◆ Task prompt ◆
Wherever the line with "Classical Living Room Home Decor (1279, 458)" sits in the listing below, transcribe from it up to and including the line with "bathroom (1203, 410)", exactly, and leave the remaining lines out.

◆ Data excerpts ◆
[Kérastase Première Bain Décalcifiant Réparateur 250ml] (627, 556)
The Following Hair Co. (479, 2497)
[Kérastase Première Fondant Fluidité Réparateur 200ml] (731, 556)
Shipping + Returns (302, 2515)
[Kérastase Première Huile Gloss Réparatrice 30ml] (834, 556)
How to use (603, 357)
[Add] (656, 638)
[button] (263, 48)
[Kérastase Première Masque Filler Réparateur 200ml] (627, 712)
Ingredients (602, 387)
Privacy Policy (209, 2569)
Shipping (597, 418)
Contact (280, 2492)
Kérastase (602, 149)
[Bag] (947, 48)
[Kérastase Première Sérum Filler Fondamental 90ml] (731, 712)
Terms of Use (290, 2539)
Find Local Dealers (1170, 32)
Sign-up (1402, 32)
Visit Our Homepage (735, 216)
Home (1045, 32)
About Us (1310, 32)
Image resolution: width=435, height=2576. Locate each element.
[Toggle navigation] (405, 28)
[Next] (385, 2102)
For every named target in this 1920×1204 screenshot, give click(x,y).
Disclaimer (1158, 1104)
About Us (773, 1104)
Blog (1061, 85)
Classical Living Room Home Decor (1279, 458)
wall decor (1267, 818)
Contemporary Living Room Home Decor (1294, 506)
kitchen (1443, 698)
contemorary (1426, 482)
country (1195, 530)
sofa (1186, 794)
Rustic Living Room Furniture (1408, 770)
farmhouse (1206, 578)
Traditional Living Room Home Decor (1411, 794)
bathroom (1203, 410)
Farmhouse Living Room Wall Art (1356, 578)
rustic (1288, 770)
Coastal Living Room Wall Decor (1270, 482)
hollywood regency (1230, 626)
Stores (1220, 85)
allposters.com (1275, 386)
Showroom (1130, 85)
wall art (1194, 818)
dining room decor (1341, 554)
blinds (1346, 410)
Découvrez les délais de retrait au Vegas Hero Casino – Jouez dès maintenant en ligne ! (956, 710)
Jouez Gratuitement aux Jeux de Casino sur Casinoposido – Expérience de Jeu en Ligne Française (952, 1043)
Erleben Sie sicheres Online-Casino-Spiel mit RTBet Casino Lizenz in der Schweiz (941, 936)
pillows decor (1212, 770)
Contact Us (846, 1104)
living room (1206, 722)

◆ Reply ◆
Classical Living Room Home Decor (1279, 458)
wall decor (1267, 818)
Contemporary Living Room Home Decor (1294, 506)
kitchen (1443, 698)
contemorary (1426, 482)
country (1195, 530)
sofa (1186, 794)
Rustic Living Room Furniture (1408, 770)
farmhouse (1206, 578)
Traditional Living Room Home Decor (1411, 794)
bathroom (1203, 410)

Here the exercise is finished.